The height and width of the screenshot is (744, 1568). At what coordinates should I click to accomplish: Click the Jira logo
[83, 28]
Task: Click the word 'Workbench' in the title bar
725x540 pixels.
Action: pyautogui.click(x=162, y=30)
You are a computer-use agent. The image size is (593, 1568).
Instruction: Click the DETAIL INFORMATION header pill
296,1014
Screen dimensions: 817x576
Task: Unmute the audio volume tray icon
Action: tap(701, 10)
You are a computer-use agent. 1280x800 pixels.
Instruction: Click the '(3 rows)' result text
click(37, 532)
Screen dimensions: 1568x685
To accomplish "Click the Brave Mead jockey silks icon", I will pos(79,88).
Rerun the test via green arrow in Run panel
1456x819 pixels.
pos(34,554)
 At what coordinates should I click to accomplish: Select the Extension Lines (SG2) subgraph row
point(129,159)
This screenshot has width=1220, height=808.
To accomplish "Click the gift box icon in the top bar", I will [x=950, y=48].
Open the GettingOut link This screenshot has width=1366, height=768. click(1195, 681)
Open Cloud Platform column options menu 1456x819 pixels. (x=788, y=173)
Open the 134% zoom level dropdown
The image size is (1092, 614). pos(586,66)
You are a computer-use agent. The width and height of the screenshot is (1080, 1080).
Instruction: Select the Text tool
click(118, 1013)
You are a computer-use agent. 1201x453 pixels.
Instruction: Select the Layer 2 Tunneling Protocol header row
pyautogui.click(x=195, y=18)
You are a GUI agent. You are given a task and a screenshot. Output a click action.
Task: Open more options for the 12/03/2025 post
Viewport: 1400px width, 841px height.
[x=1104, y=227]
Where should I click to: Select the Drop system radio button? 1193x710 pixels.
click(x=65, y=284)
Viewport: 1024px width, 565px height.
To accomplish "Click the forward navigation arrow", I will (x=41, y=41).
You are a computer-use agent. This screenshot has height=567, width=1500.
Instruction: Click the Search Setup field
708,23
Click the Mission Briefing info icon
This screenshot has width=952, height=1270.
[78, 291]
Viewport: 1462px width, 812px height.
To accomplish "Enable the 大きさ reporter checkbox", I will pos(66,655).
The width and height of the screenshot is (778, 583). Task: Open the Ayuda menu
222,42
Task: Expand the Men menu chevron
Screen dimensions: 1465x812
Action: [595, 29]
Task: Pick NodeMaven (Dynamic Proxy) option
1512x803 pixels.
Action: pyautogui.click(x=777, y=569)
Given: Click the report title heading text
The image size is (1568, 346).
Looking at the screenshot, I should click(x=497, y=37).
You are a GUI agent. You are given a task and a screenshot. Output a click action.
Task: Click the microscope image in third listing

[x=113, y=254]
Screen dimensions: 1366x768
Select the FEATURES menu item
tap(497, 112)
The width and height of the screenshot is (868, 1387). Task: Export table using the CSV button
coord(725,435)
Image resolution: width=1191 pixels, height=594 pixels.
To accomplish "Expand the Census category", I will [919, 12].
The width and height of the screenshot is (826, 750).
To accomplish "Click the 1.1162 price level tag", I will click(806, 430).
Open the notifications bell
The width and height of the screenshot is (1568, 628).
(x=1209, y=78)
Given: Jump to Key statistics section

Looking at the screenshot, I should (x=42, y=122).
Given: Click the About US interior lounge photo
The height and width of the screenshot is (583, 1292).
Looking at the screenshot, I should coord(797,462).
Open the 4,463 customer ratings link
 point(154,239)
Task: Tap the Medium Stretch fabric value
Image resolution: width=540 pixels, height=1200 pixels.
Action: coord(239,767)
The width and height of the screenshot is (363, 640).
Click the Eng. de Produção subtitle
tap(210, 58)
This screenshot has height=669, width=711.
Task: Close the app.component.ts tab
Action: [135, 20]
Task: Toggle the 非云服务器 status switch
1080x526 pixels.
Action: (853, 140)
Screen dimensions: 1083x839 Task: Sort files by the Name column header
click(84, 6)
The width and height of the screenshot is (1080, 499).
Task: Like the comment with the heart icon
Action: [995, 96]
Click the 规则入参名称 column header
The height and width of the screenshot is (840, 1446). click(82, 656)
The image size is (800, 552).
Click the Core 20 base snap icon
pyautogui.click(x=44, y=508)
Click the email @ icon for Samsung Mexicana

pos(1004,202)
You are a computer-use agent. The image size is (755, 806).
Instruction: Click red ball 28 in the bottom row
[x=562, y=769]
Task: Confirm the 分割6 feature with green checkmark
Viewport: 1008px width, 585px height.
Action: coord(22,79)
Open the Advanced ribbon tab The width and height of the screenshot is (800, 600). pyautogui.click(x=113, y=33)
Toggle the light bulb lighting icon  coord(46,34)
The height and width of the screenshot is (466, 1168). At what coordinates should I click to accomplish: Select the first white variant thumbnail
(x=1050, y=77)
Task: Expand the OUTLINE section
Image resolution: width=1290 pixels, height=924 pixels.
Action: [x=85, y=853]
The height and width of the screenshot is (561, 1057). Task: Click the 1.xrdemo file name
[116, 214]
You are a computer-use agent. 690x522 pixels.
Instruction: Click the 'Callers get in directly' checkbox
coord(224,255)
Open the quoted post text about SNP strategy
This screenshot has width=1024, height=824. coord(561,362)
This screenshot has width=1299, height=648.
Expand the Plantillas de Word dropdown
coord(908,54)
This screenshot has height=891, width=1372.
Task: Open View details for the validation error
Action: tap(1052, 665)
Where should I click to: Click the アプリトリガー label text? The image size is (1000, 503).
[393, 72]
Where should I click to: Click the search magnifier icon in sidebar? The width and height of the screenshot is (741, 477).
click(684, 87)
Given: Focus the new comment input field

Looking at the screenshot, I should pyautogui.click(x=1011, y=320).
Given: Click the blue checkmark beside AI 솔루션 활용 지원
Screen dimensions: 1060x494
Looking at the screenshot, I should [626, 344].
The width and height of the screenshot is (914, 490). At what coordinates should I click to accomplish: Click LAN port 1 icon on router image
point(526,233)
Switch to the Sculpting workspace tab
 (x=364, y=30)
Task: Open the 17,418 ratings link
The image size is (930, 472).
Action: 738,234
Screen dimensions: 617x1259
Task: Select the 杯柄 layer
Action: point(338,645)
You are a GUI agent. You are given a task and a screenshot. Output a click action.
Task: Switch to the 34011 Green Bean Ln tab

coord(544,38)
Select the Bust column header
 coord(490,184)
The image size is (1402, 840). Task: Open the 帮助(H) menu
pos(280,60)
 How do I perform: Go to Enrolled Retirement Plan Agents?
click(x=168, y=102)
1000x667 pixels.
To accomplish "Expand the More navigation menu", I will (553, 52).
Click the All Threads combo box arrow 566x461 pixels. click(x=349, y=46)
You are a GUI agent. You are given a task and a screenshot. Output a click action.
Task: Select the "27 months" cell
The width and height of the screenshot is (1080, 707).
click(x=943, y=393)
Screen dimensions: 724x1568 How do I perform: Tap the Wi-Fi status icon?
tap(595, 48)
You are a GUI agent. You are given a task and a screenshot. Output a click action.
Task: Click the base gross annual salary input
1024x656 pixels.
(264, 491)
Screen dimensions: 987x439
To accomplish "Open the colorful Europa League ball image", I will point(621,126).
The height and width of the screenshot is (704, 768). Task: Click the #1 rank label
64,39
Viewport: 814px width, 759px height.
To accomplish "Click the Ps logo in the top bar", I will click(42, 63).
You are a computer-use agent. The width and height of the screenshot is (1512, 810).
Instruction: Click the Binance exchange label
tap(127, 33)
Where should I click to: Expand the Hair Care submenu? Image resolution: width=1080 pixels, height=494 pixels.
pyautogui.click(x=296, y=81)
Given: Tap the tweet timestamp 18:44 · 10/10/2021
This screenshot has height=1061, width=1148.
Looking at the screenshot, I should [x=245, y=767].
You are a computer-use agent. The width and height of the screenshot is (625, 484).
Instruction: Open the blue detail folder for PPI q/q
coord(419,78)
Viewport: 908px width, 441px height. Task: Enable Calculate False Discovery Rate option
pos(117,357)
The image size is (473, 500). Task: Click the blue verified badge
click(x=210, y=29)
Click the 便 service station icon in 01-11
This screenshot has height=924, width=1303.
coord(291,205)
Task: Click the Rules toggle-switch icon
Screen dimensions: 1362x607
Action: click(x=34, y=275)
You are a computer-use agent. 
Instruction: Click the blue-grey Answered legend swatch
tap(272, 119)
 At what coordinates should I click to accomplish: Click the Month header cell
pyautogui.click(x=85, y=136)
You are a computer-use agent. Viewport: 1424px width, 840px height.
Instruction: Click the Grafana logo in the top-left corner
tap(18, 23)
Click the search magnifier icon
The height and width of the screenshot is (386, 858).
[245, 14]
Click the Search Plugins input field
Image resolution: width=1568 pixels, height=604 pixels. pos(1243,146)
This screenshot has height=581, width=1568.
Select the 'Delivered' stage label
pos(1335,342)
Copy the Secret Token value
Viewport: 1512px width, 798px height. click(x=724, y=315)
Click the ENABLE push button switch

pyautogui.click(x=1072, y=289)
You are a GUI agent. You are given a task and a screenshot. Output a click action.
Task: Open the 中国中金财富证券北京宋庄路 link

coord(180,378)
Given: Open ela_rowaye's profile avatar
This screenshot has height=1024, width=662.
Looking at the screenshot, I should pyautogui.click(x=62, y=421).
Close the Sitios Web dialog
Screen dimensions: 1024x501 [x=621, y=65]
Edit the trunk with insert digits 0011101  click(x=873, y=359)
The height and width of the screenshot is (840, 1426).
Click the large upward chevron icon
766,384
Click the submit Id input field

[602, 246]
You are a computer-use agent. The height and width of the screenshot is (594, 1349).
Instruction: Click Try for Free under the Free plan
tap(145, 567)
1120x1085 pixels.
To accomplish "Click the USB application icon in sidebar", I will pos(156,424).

### Work to be completed
Quote the material above verbatim, beginning with the line that contains "Open the quoted post text about SNP strategy" and continuing through the line that contains "Action: point(338,645)", both of those lines included.

### Answer to the task
Open the quoted post text about SNP strategy
This screenshot has width=1024, height=824. coord(561,362)
This screenshot has width=1299, height=648.
Expand the Plantillas de Word dropdown
coord(908,54)
This screenshot has height=891, width=1372.
Task: Open View details for the validation error
Action: tap(1052, 665)
Where should I click to: Click the アプリトリガー label text? The image size is (1000, 503).
[393, 72]
Where should I click to: Click the search magnifier icon in sidebar? The width and height of the screenshot is (741, 477).
click(684, 87)
Given: Focus the new comment input field

Looking at the screenshot, I should pyautogui.click(x=1011, y=320).
Given: Click the blue checkmark beside AI 솔루션 활용 지원
Screen dimensions: 1060x494
Looking at the screenshot, I should [626, 344].
The width and height of the screenshot is (914, 490). At what coordinates should I click to accomplish: Click LAN port 1 icon on router image
point(526,233)
Switch to the Sculpting workspace tab
 (x=364, y=30)
Task: Open the 17,418 ratings link
The image size is (930, 472).
Action: 738,234
Screen dimensions: 617x1259
Task: Select the 杯柄 layer
Action: point(338,645)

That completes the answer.